Encourage the sick person to drink liquids (water, broth, herbal tea, juice, etc.).

  • Offer small amounts of fluid frequently, even if they do not feel thirsty.
  • If the sick person is not eating solid food, give fluids that contain sugars and salts, such as Pedialyte® or Lytren® (undiluted), broth, or  sports drinks (diluted half and half with water).

Make sure the sick person avoids drinking alcohol, caffeinated, or diet drinks.  Do not use tobacco.

Watch for signs of dehydration

Someone who is dehydrated may:

  • Be weak or unresponsive (if someone is unresponsive, call 9-1-1)
  • Have a dry mouth and tongue
  • Produce less urine, which becomes dark in color.

Check for dehydration

  • Gently pinch layers of skin between your thumb and forefinger for 1 second (best done on the belly skin of a child and on the upper chest of an adult).
  • Normally, the skin will flatten out into to its usual shape right away. If sick person is dehydrated, the skin will “tent” or take 2 or more seconds to flatten out.

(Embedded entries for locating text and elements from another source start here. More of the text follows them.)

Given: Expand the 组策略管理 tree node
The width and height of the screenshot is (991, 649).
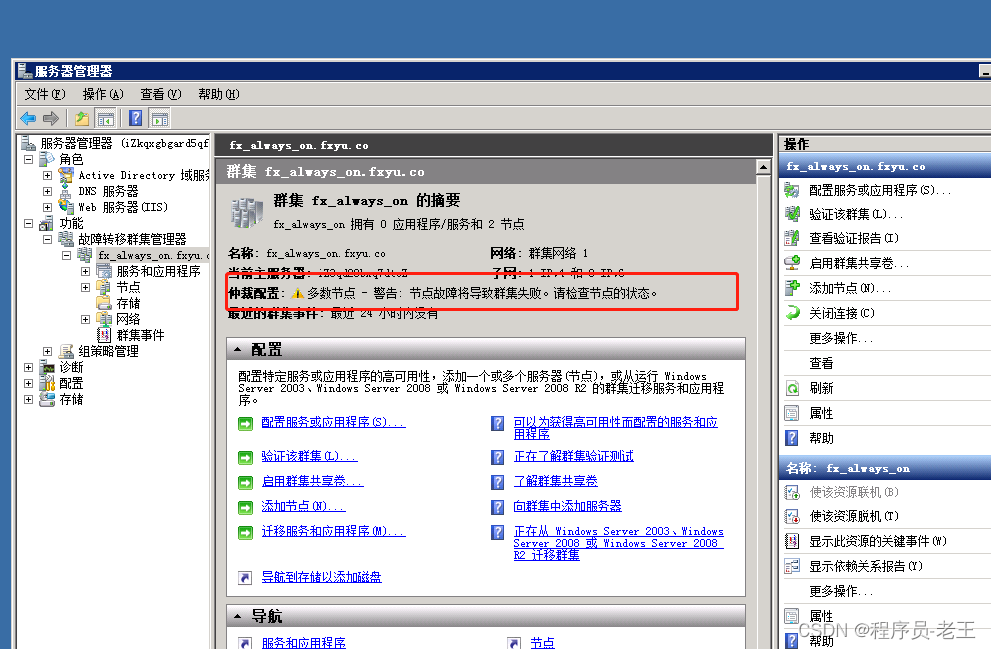Looking at the screenshot, I should pos(47,351).
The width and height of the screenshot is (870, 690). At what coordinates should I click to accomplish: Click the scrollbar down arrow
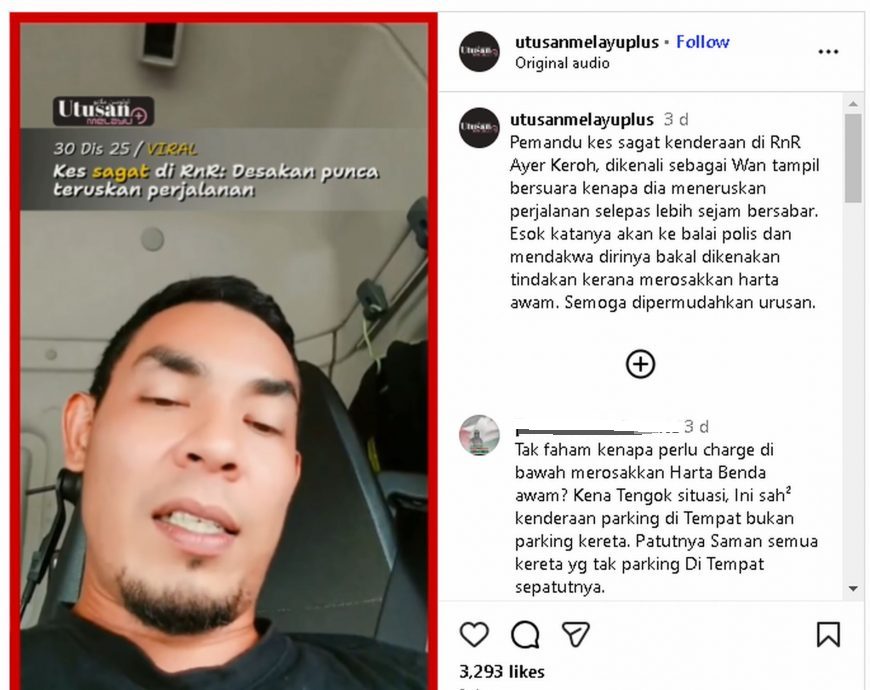click(853, 589)
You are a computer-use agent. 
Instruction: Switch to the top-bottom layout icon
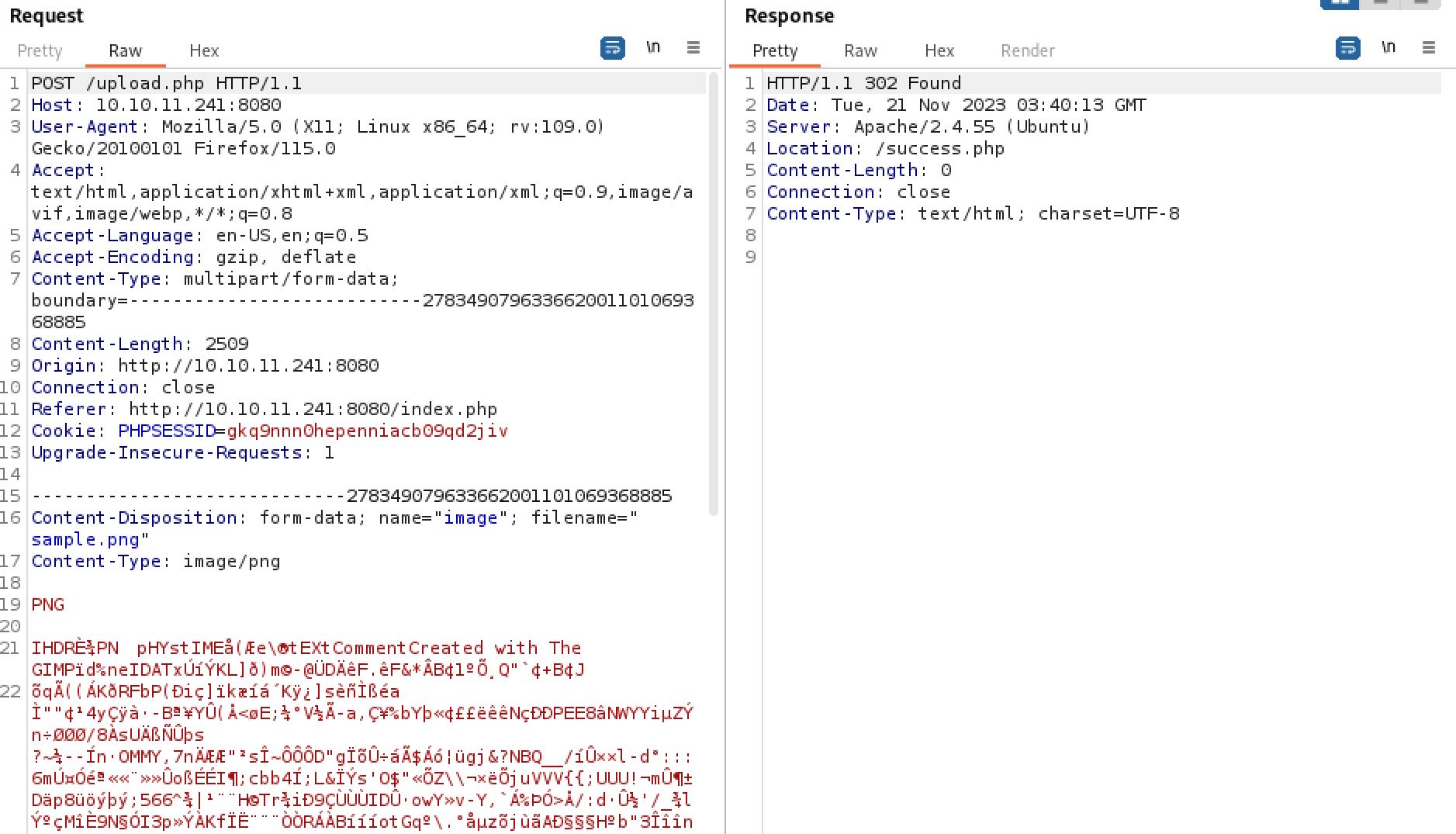click(x=1381, y=3)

If the sick person is dehydrated:

  • Give plenty of fluid through frequent sips or spoonfuls over a 4-hour period.
  • Watch for an increase in urination and a lighter color of the urine.
  • Call a healthcare provider if dehydration worsens.

Prevent the spread of COVID-19 in the home

Anyone ill should:

  • Stay home, except to get medical care.
  • Call ahead before visiting your doctor.
  • Use a separate bedroom and bathroom if possible. If that’s not an option, try to stay at least 6 feet apart from each other when you’re sleeping and interacting

Caregivers should:

  • Wear a cloth face mask and gloves when providing care, if available. Cloth face masks should be worn by the sick person and caregiver when in close contact. Bandanas or other cloth that covers the mouth and nose can serve as masks.
  • Clean surfaces throughout the home daily. Use soap and water or other household cleaners, then use a disinfectant. If you don’t have a disinfectant, a paper towel dipped in 60% or greater isopropyl alcohol will kill the virus.
  • Wash laundry thoroughly. Keep the laundry away from your body. Wash your hands immediately after handling laundry.

Everyone in the household should:

  • Cover coughs and sneezes.
  • Clean hands thoroughly and often. Wash with soap and water for at least 20 seconds.
  • Avoid sharing personal household items (dishes, towels, bedding, etc.).

Support for stress and anxiety

If you are sick with COVID-19 or caring for someone who is sick, it can be stressful and worrisome. When talking to your doctor, talk about your anxieties to get support. You can also call the King County 24-Hour Crisis Line at 1-866-427-4747 for professional services and support.